Redacción
El Real Decreto de Financiación de Productos Sanitarios, aprobado por el Consejo de Ministros el pasado 10 de febrero, establece el papel que tiene la farmacia comunitaria en la dispensación de los productos sanitarios, fomentando el uso racional y seguro de los mismos, así como alcanzar los resultados de salud esperados en el paciente. El Consejo General de Colegios Farmacéuticos ha valorado positivamente la aprobación de este reglamento.
El reglamento incorpora aspectos fundamentales que vienen siendo reclamados desde hace años, como la posibilidad de autorizar nuevos productos sanitarios en la prestación pública del Sistema Nacional de Salud (SNS), contribuyendo de esta manera a la incorporación de innovaciones terapéuticas de productos sanitarios y la accesibilidad de los pacientes a los mismos. En este sentido, la norma reconoce la competencia del farmacéutico para sustituir excepcionalmente, por causas de desabastecimiento, productos sanitarios por otros de características similares, garantizando la continuidad de los tratamientos.

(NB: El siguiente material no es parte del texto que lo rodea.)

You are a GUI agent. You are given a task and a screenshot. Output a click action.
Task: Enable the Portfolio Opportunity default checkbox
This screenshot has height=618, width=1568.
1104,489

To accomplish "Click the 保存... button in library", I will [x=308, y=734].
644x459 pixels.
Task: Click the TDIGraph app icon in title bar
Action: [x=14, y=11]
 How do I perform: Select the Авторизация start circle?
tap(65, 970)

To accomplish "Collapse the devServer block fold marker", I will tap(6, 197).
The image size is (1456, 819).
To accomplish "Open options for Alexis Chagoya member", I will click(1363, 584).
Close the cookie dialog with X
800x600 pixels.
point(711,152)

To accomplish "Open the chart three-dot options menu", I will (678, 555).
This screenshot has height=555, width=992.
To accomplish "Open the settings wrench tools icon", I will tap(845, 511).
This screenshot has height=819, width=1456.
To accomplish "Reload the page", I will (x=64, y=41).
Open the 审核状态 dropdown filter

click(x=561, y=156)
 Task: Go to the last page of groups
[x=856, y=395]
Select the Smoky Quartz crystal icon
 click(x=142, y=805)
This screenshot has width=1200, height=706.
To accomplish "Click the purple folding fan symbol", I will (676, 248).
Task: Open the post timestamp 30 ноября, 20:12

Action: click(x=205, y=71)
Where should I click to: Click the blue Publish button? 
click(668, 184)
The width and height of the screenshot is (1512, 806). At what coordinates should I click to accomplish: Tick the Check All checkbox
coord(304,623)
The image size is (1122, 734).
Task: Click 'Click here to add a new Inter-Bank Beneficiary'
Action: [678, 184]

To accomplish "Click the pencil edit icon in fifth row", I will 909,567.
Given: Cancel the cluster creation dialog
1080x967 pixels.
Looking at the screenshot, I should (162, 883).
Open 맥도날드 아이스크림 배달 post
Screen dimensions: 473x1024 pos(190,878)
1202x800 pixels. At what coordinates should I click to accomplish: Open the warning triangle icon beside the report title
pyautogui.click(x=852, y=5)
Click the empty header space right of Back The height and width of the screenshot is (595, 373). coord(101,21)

El Real Decreto permite a los farmacéuticos comunitarios sustituir excepcionalmente un medicamento en caso de desabastecimiento
De esta manera, la farmacia comunitaria puede colaborar de manera sencilla y sin gasto para el Sistema Nacional de Salud en la reducción de los posibles problemas de suministro de productos sanitarios, asegurando el acceso del paciente a un producto similar al prescrito por su médico. Los productos sanitarios tienen unas características diferenciales en cada caso que precisan de un servicio profesional y personalizado. Por este motivo, la atención farmacéutica realizada a los pacientes facilita la mejora del proceso y evita en muchos casos complicaciones que podrían derivar en costes para el SNS.
En definitiva, el consejo y el asesoramiento del farmacéutico son fundamentales a la hora de informar al paciente sobre la utilización de un producto sanitario. Además, con un buen asesoramiento farmacéutico, los pacientes que utilizan productos sanitarios (pacientes que necesitan productos como sondas, bolsas de ostomía, de incontinencia, etc.) pueden retomar sus hábitos de vida social y laboral con mayor facilidad.
Finalmente, el Real Decreto establece los márgenes profesionales de las actividades de distribución y dispensación de forma similar a como sucede en el caso de los medicamentos, una medida trasladada por el Consejo General de Colegios Farmacéuticos a las autoridades sanitarias.
El reglamento establece el papel que tiene la farmacia comunitaria en la dispensación de los productos sanitarios
Anteproyecto de Ley de Organizaciones de Pacientes
Por otro lado, el Consejo de Ministros también aprobó el Anteproyecto de Ley de Organizaciones de Pacientes, por el cual se crea un texto jurídico específico que reconoce su papel como agentes en la defensa de los derechos e intereses de pacientes, familiares y personas cuidadoras. La ley reconoce su papel como interlocutores ante la Administración y les otorga derechos como el acceso a información relevante, la participación en la elaboración de políticas sanitarias, estrategias y procesos de evaluación, así como a financiación pública bajo criterios de transparencia.
También fija obligaciones en materia de rendición de cuentas y prevención de conflictos de interés, y crea instrumentos como la Mesa para la Participación de los Pacientes y un Censo Estatal. Además, contempla medidas específicas para garantizar la inclusión de organizaciones de enfermedades raras.